TO DO: In the entries below, find the lines with the word "agent" and copy them.

[Pixel coordinate grounding data]
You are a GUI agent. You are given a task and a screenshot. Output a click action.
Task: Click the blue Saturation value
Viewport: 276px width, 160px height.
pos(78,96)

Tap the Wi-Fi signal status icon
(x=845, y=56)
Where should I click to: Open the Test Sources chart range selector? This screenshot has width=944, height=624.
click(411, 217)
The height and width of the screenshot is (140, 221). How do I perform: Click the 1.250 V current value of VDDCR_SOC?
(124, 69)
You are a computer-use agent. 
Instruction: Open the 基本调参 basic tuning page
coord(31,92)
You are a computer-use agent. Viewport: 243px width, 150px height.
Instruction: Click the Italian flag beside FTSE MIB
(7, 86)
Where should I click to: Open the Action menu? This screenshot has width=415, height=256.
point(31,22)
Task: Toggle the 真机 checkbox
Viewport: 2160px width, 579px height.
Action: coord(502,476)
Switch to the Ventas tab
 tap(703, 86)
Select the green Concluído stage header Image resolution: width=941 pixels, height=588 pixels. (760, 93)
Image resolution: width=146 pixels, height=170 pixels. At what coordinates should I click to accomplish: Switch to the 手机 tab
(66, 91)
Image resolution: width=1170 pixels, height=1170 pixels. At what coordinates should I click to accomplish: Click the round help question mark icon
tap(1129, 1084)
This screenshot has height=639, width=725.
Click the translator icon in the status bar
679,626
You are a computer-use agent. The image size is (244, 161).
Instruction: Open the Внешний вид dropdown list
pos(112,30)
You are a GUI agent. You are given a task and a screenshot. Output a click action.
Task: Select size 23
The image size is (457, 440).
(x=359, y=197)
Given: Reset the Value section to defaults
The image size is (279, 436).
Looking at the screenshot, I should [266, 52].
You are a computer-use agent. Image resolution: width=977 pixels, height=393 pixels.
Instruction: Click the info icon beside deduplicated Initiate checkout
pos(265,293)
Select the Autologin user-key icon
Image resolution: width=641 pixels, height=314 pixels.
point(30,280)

ANSWER TO THIS EXERCISE:
You are a GUI agent. You are given a task and a screenshot. Output a click action.
You are a computer-use agent. 
You are a computer-use agent. Viewport: 243px width, 150px height.
You are a computer-use agent. The image size is (244, 161).
You are a GUI agent. You are given a task and a screenshot. Output a click action.
You are a computer-use agent. Image resolution: width=977 pixels, height=393 pixels.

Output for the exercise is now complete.